Олаф улыбнулся: "Я хочу предложить тебе нечто совершенно необычное. Давай поменяемся ролями – ты будешь мужчиной, а я женщиной."

"Как ты это себе представляешь? Я, например, даже не могу вообразить, как можно это сделать. Ты вечно что-нибудь придумаешь."

"Пойди в Sex -Shop и купи для этого приспособление. Там есть все, что угодно."

"Да я ведь даже не знаю, как там объяснить, что моему мужу пришла идея почувствовать себя в любви женщиной."

"Тебе ничего объяснять не надо, придешь и просто купишь."

"Ты просто сошел с ума! Там я могу встретить знакомых, здесь меня каждый знает. Что я им скажу?"

"Твои знакомые не ходят в Sex-Shop."

"Я в этом не уверена. А вдруг мужьям Греты или Кати тоже придет в голову идея почувствовать себя в любви женщиной и они пошлют их покупать приспособления. Я уже не говорю о Николь. Она незамужем и неизвестно, какой любовью она занимается. Теперь я начинаю понимать, когда говорят, что шведы все извращенцы. Нет, исключено, туда я не пойду. Не хочу позориться!"

"Как знаешь, тогда пойду я."

Но этот новый способ, на который так рассчитывал Олаф, разочаровал обоих. Он в тайне надеялся, что получит от жены то, что ему давали мужчины, она не рассчитывала ни на что и была просто рассержена. Они лежали рядом изнеможженые. Наконец, Сильвия сказала:

"Не понимаю, зачем это тебе нужно. Давай больше не повторять этих глупостей, нам ведь и так хорошо."

"Ты права." – ответил ей Олаф тихо. – "Больше не будем заниматься этим."

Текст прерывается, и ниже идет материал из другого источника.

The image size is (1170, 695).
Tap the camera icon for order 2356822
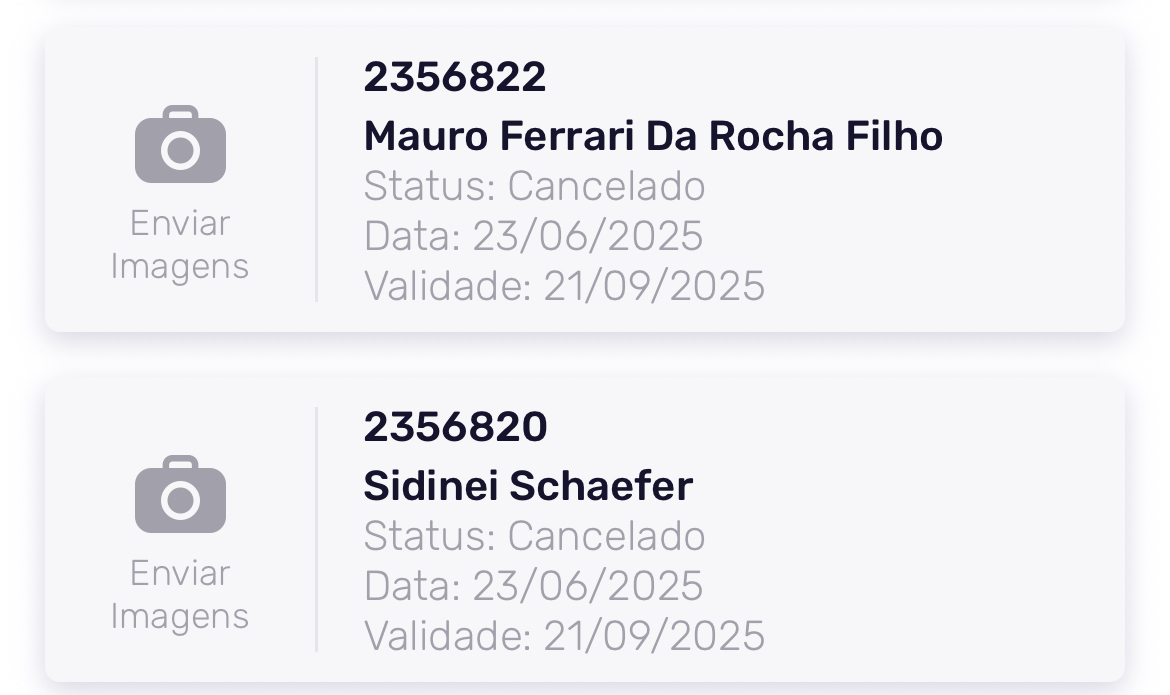180,145
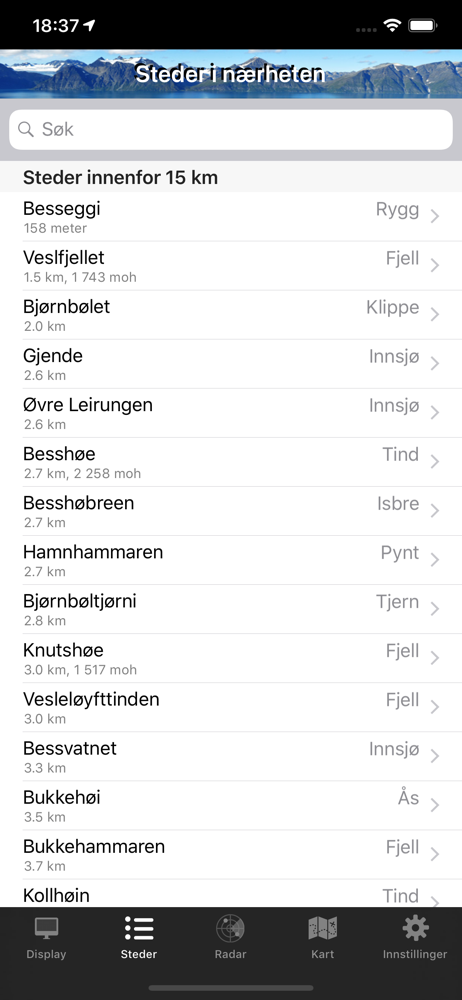Tap the Wi-Fi status icon
This screenshot has width=462, height=1000.
pos(392,26)
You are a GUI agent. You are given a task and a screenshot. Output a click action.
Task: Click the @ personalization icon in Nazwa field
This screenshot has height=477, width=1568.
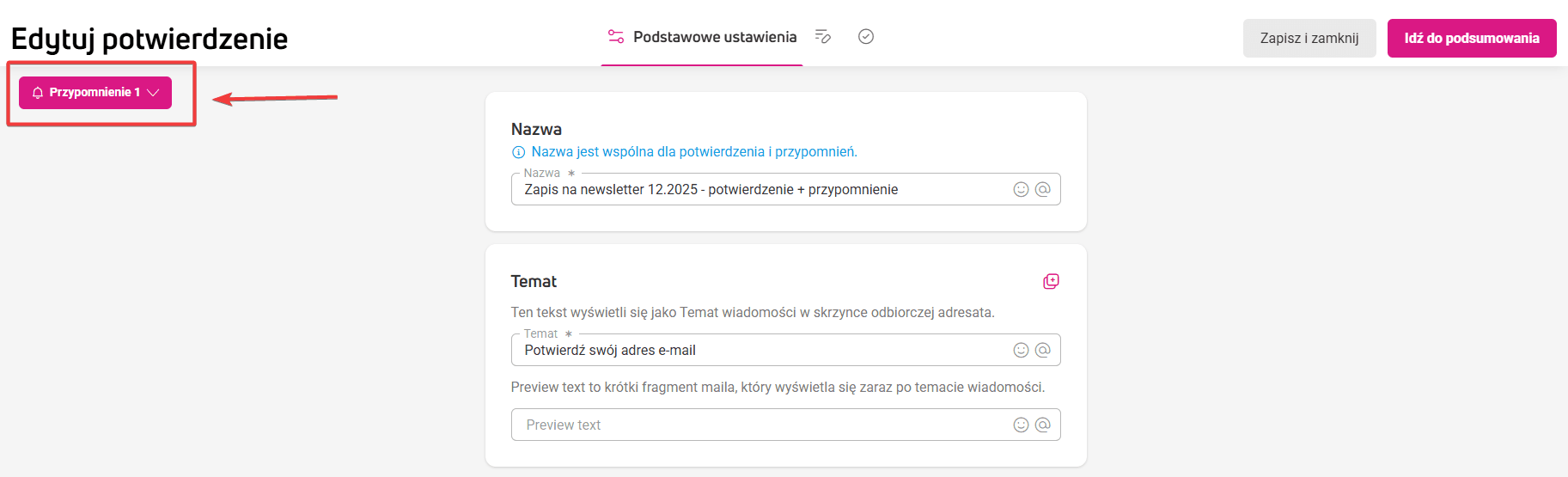(1043, 190)
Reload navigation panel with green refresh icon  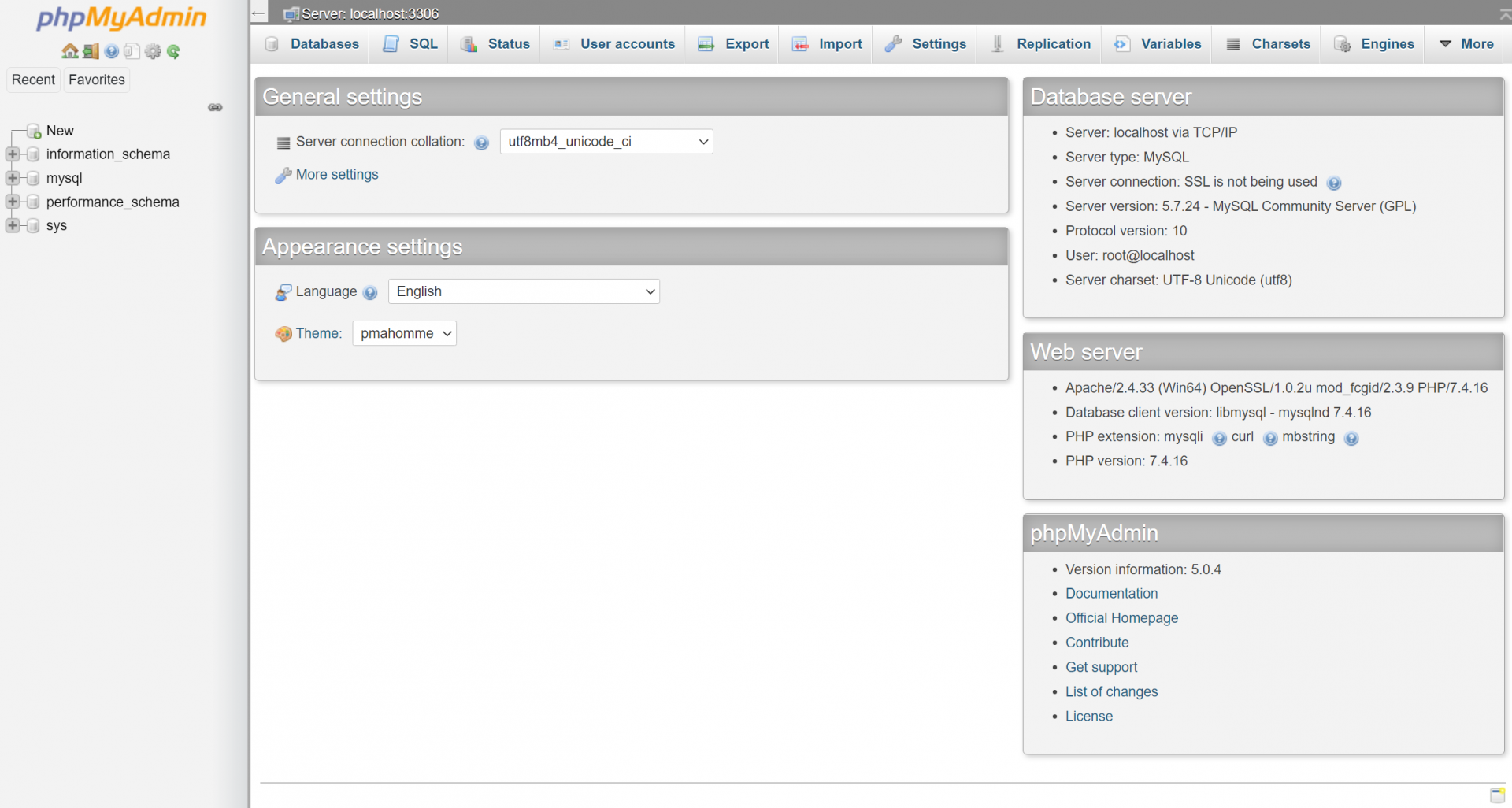(x=173, y=51)
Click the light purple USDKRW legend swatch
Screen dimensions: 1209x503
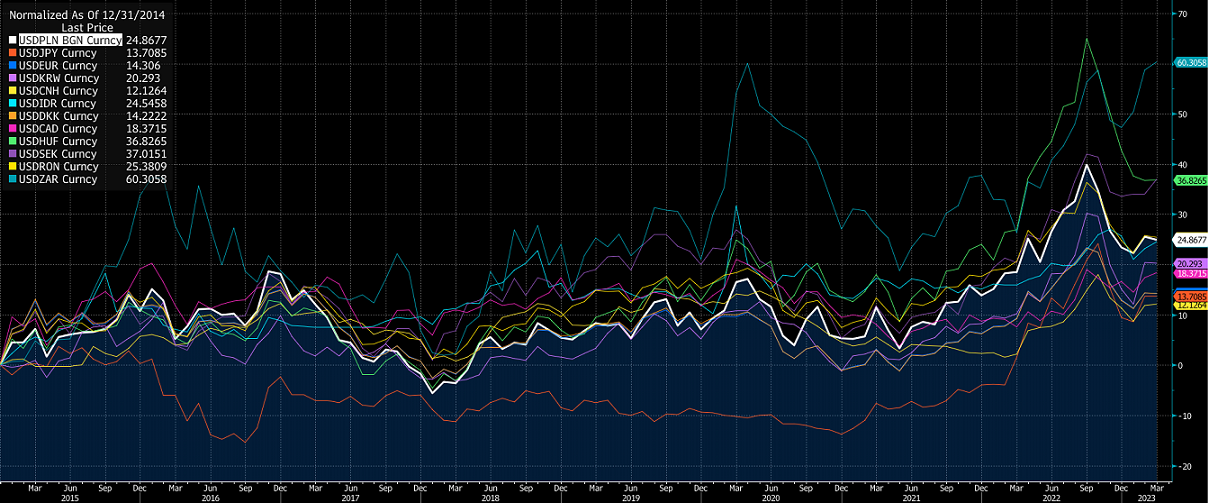click(11, 78)
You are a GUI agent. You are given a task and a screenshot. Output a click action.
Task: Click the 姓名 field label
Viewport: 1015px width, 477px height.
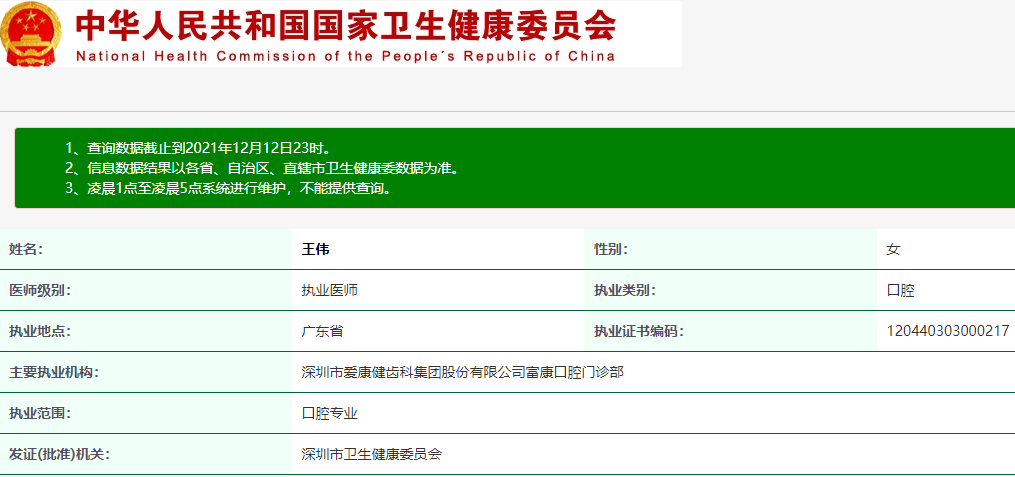(26, 249)
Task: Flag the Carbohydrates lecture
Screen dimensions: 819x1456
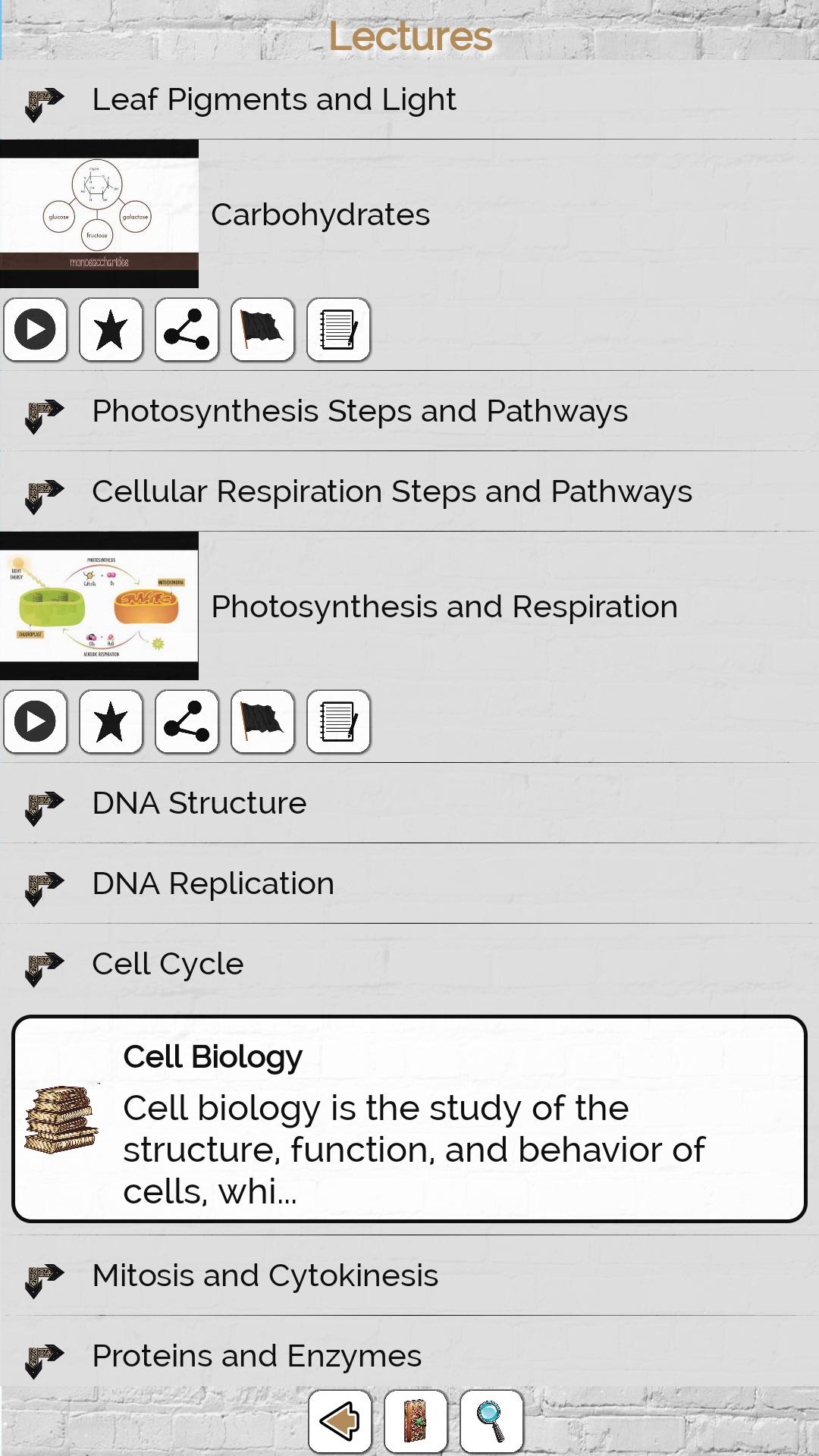Action: pos(262,330)
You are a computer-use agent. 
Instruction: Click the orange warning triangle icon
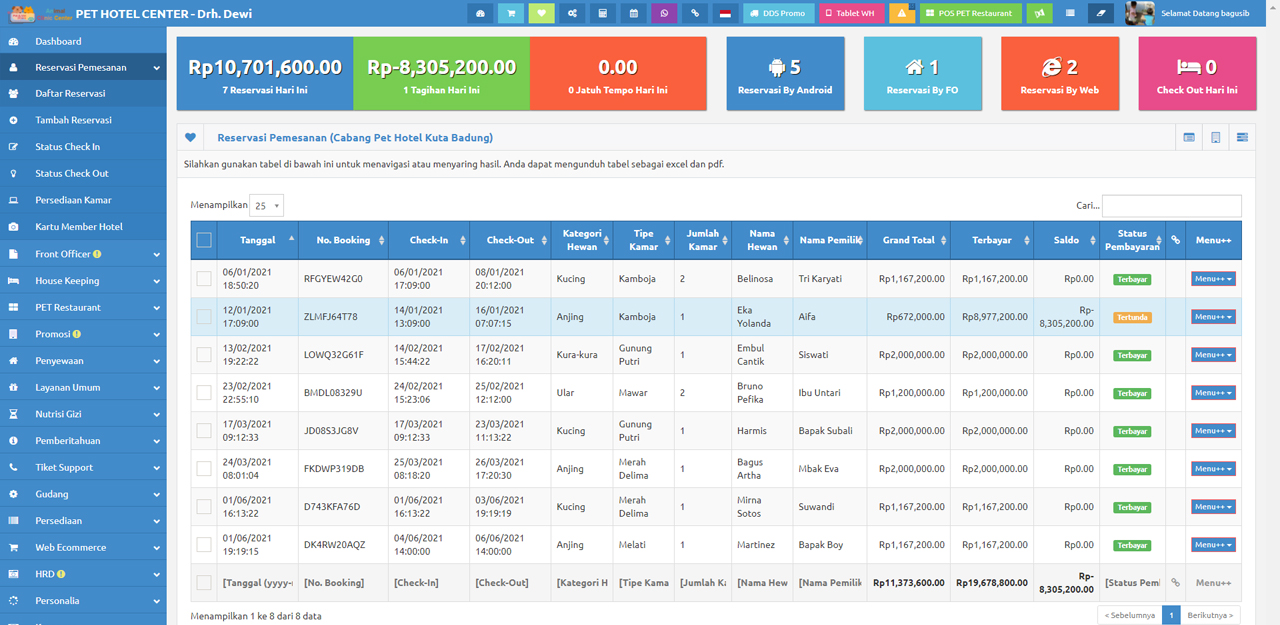coord(902,14)
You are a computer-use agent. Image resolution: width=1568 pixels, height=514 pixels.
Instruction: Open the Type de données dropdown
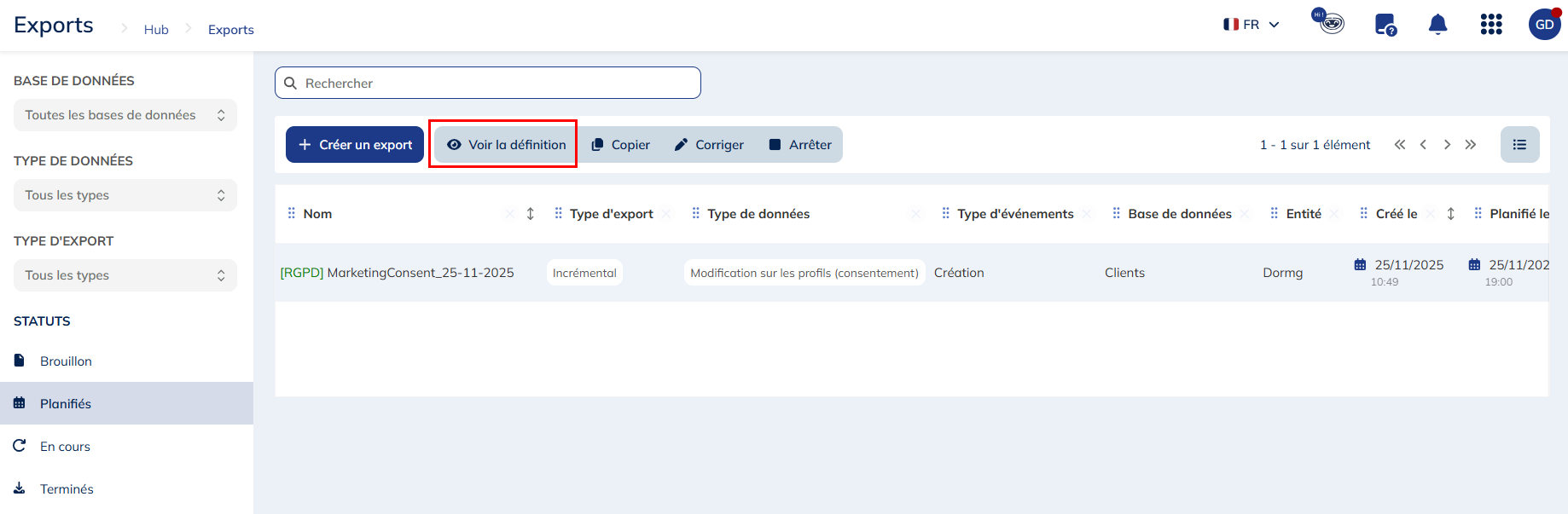(125, 195)
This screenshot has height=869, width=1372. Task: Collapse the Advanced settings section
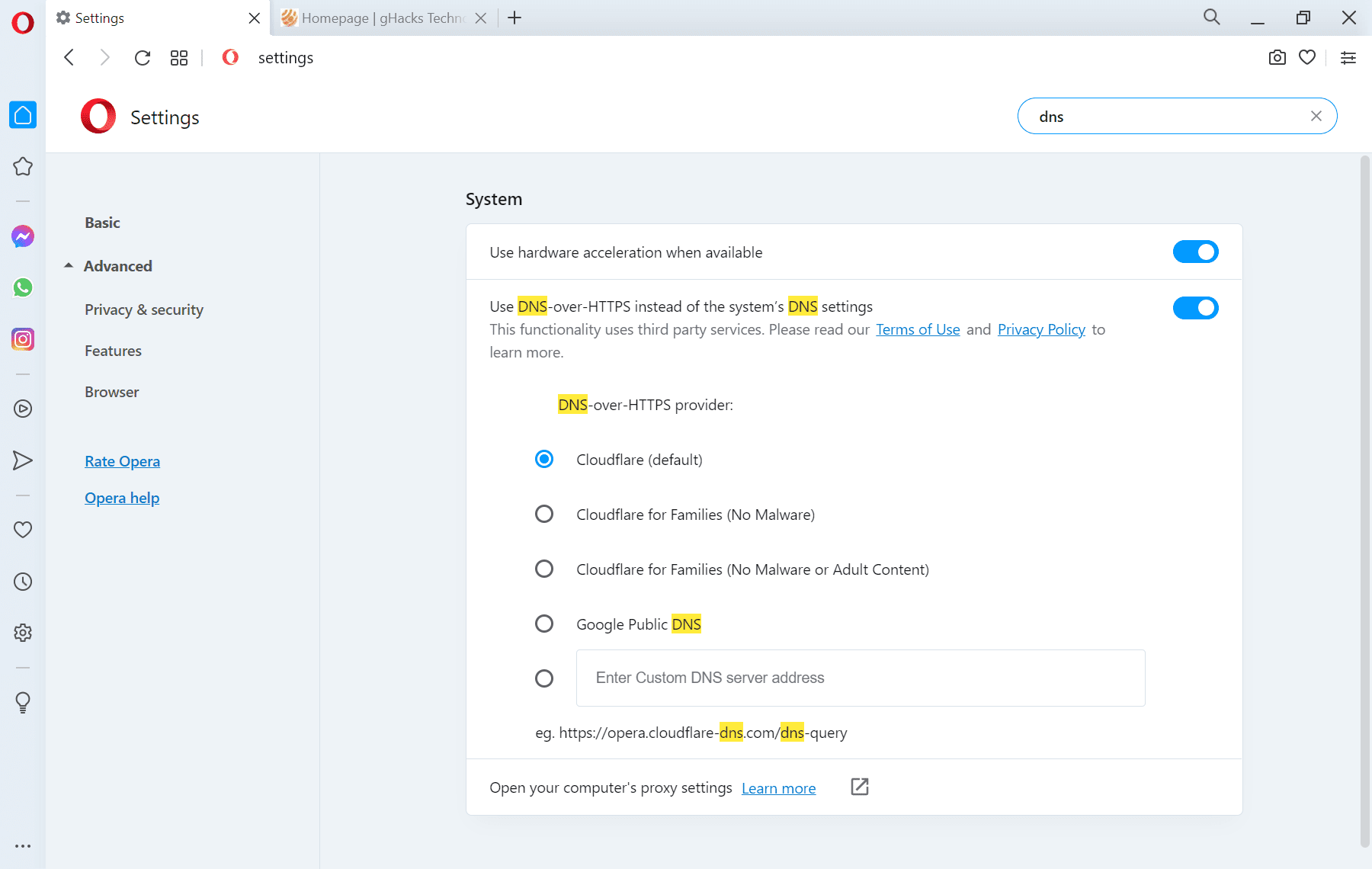tap(69, 265)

"Никогда никакая каучуковая штука не сможет заменить мне горячего пульсирующего мужского тела. Да и Сильвия пахнет женщиной, а мне нужен запах мужчины. Это придает сексу совершено другой аромат," – думал Олаф, лежа рядом с женой. – "Напрасно я надеялся, что это отвадит меня от злачных мест."

Прийдя в бар, Олаф рассказал о своем эксперименте. Его подняли насмех.

"Неужели ты рассчитывал, что какая-то искусственная игрушка, даже умело сделанная, будет лучше живого мужчины. Мужчина есть мужчина, а резина есть резина, и оставь свои глупости." – сказали ему.

Несмотря на безобидность шуток, которые неслись со всех сторон, Олаф не знал, как на них реагировать. Рассердиться? Но его ведь никто не хотел обидеть. Лучше просто уйти, решил он.

Вдруг Олаф заметил молодого человека, смотревшего на него. В этом взгляде не было ни иронии, ни насмешки, только любопытство, cмешанное с восхищением. Олафу показалсь, что он уже видел этого человека, но где, вспомнить никак не мог. Скорее всего в парке или под мостом в кустах, где было всегда почти темно, и партнеры познавали друг друга на ощупь.

Почти одновременно они пошли навстречу друг другу и сели рядом у стойки.